Exercise goal.
Identify all lines below that hold "click" and collect them.

The data: Begin

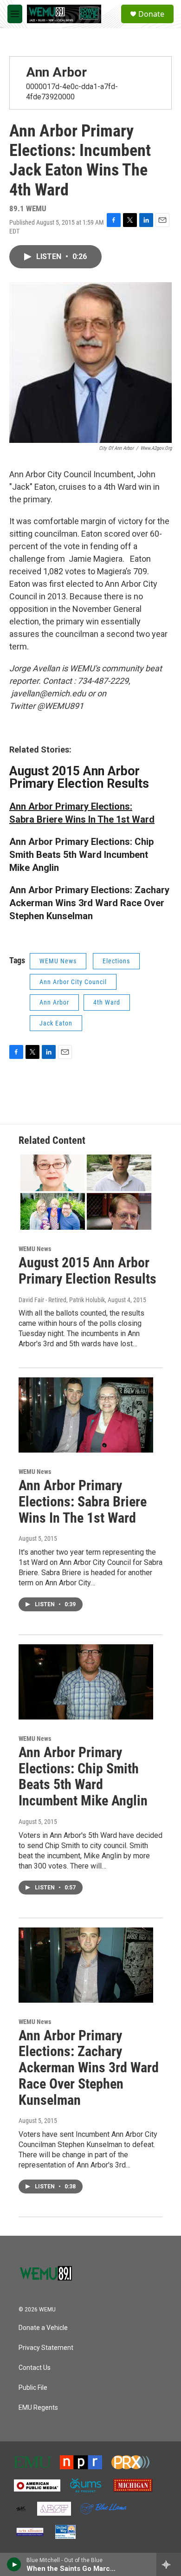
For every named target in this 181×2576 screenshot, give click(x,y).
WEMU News (58, 961)
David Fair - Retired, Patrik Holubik (62, 1300)
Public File (33, 2387)
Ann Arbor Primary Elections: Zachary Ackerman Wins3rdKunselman (89, 902)
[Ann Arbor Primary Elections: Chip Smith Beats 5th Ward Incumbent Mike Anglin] (86, 1681)
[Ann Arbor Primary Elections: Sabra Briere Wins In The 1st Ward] (86, 1415)
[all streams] (168, 2564)
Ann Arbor (56, 72)
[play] (14, 2564)
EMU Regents (38, 2407)
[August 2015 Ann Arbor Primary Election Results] (86, 1192)
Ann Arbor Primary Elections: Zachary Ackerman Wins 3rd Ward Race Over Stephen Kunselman (89, 2067)
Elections (116, 961)
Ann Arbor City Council (73, 982)
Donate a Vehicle (43, 2327)
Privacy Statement (46, 2347)
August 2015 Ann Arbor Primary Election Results (79, 777)
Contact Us (35, 2367)
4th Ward (106, 1002)
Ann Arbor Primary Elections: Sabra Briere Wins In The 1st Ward (83, 1501)
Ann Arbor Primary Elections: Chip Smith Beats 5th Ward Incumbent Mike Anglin (81, 854)
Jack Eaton (55, 1023)
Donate (151, 14)
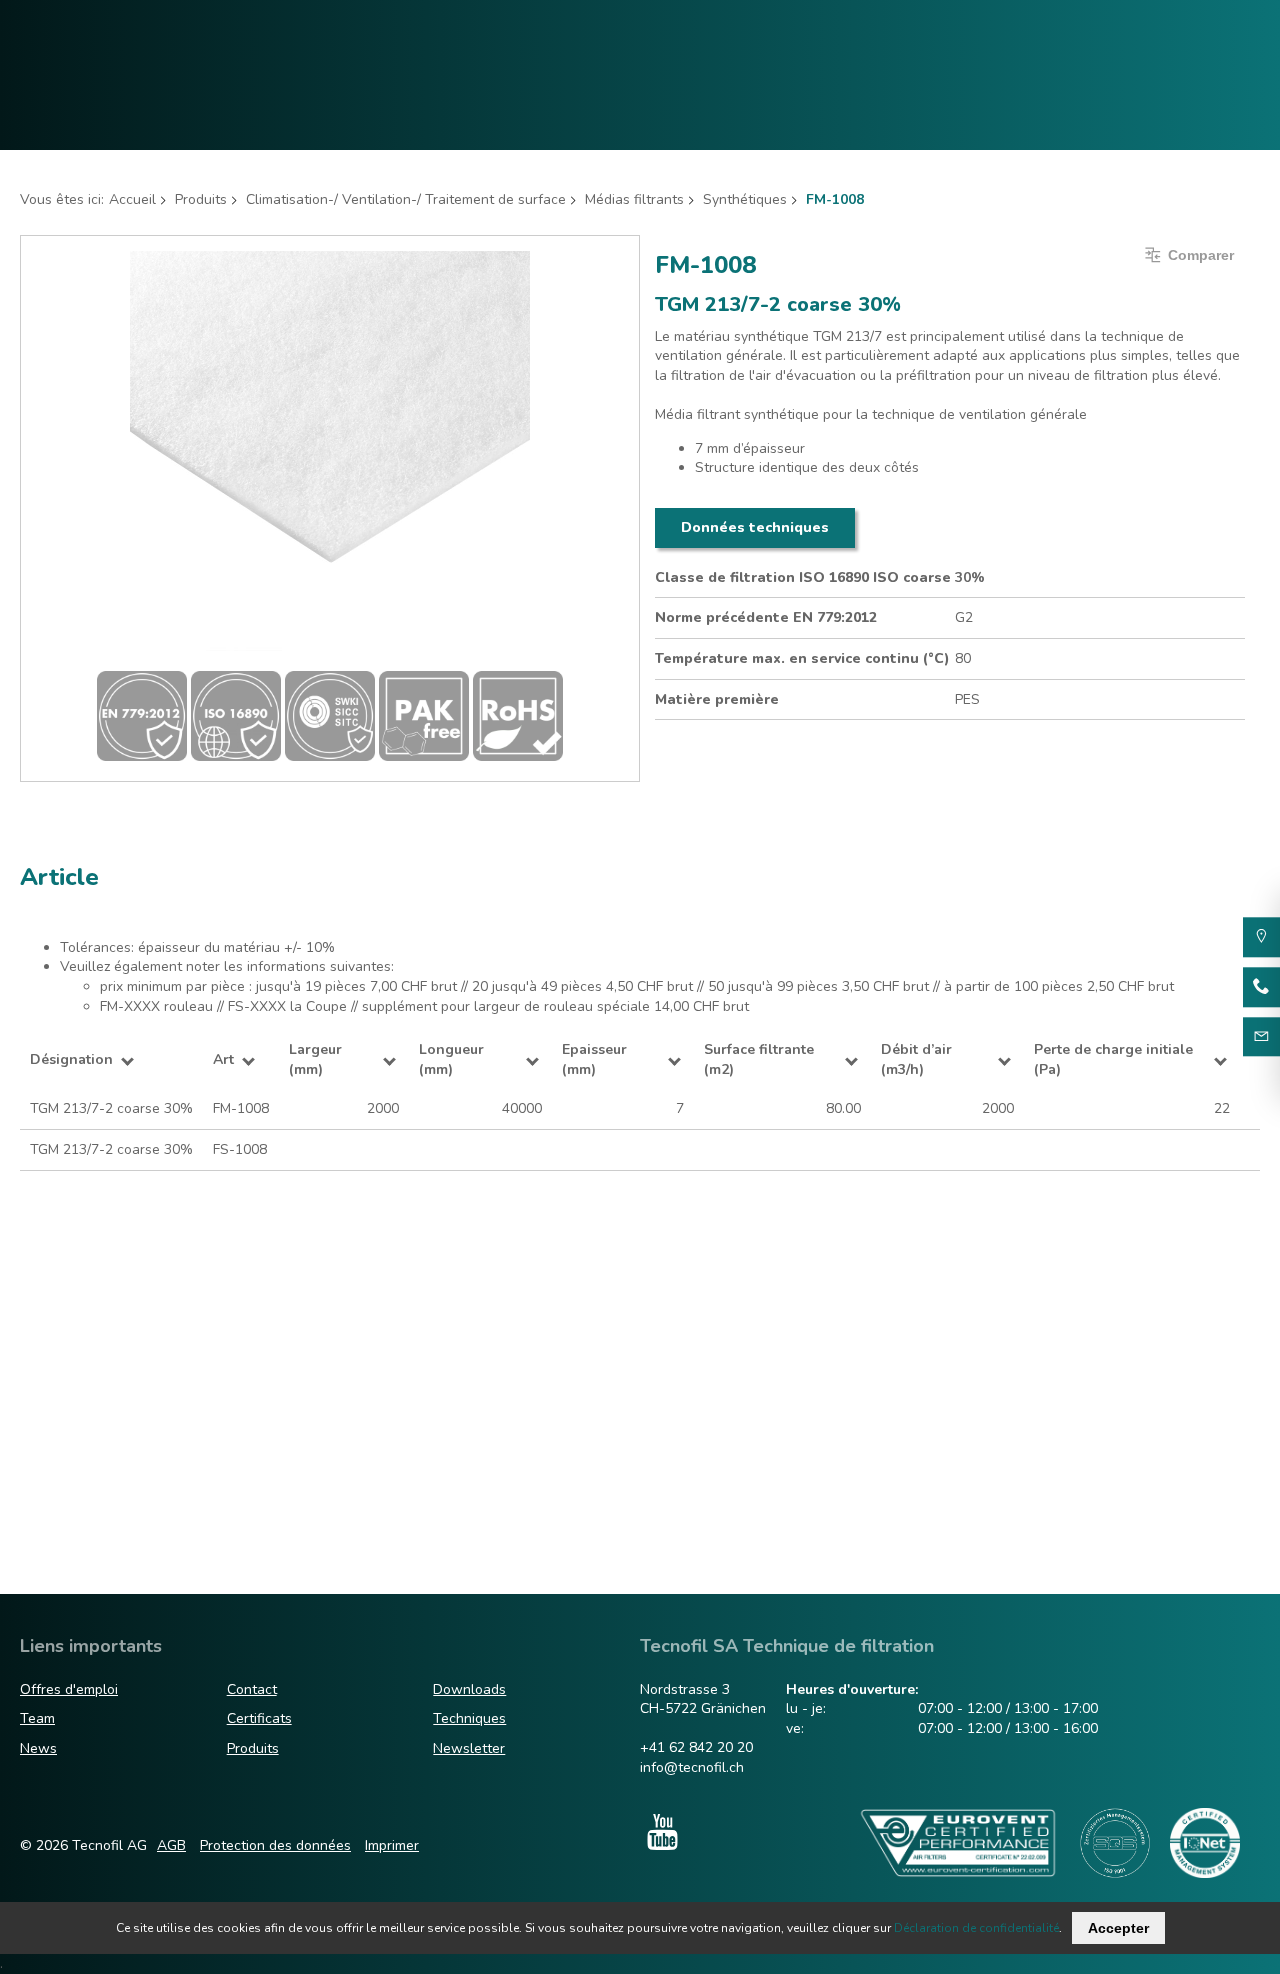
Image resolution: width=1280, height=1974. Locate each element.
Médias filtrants (634, 199)
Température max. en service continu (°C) (802, 658)
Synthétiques (745, 199)
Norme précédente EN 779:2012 (766, 617)
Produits (201, 199)
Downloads (469, 1689)
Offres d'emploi (69, 1689)
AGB (171, 1845)
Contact (252, 1689)
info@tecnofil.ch (692, 1767)
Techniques (469, 1718)
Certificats (259, 1718)
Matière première (717, 699)
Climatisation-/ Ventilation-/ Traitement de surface (406, 199)
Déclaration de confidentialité (976, 1928)
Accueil (132, 199)
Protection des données (275, 1845)
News (38, 1748)
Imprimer (392, 1845)
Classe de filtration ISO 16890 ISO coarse (803, 577)
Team (37, 1718)
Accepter (1118, 1928)
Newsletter (469, 1748)
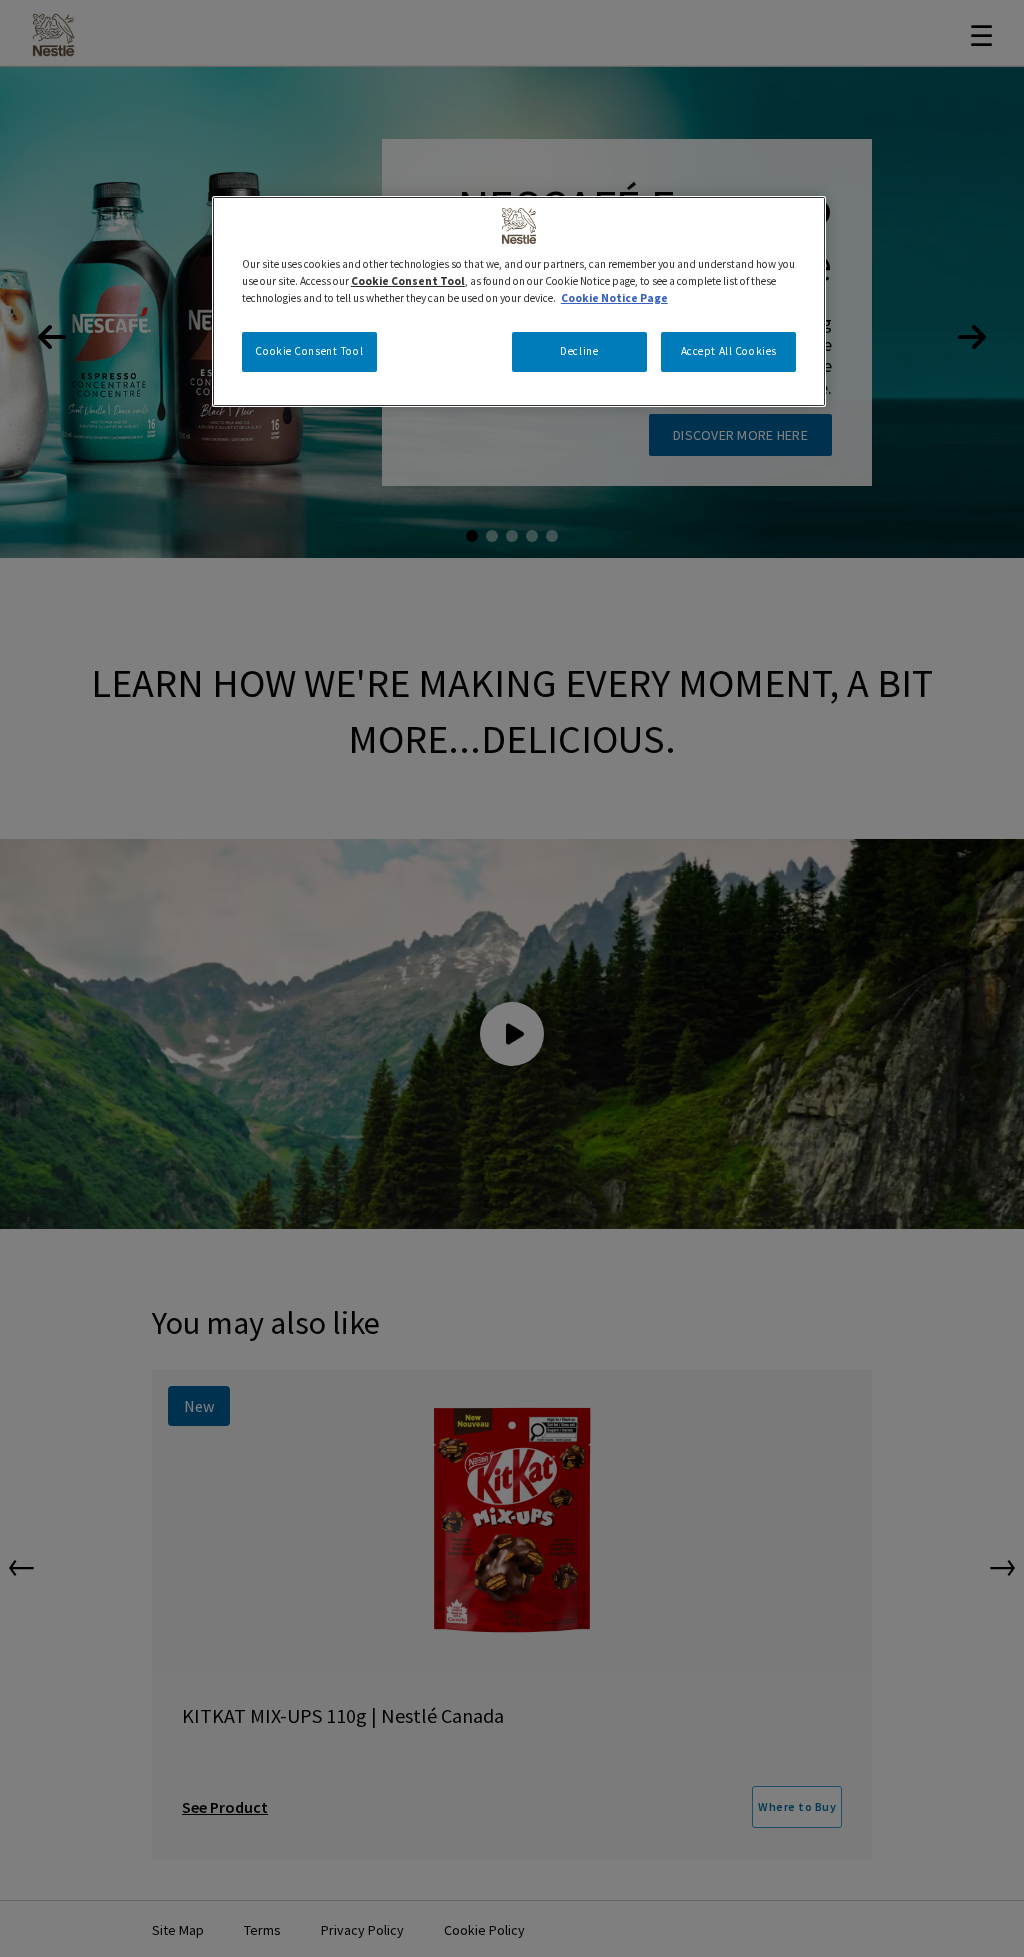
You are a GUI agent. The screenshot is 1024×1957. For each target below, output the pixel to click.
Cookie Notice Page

The data: End

Answer section.
For every named target in this 181×2576 screenshot, give click(x,y).
You are a GUI agent. The screenshot is 1024×1957. For each target below, output the pixel to click.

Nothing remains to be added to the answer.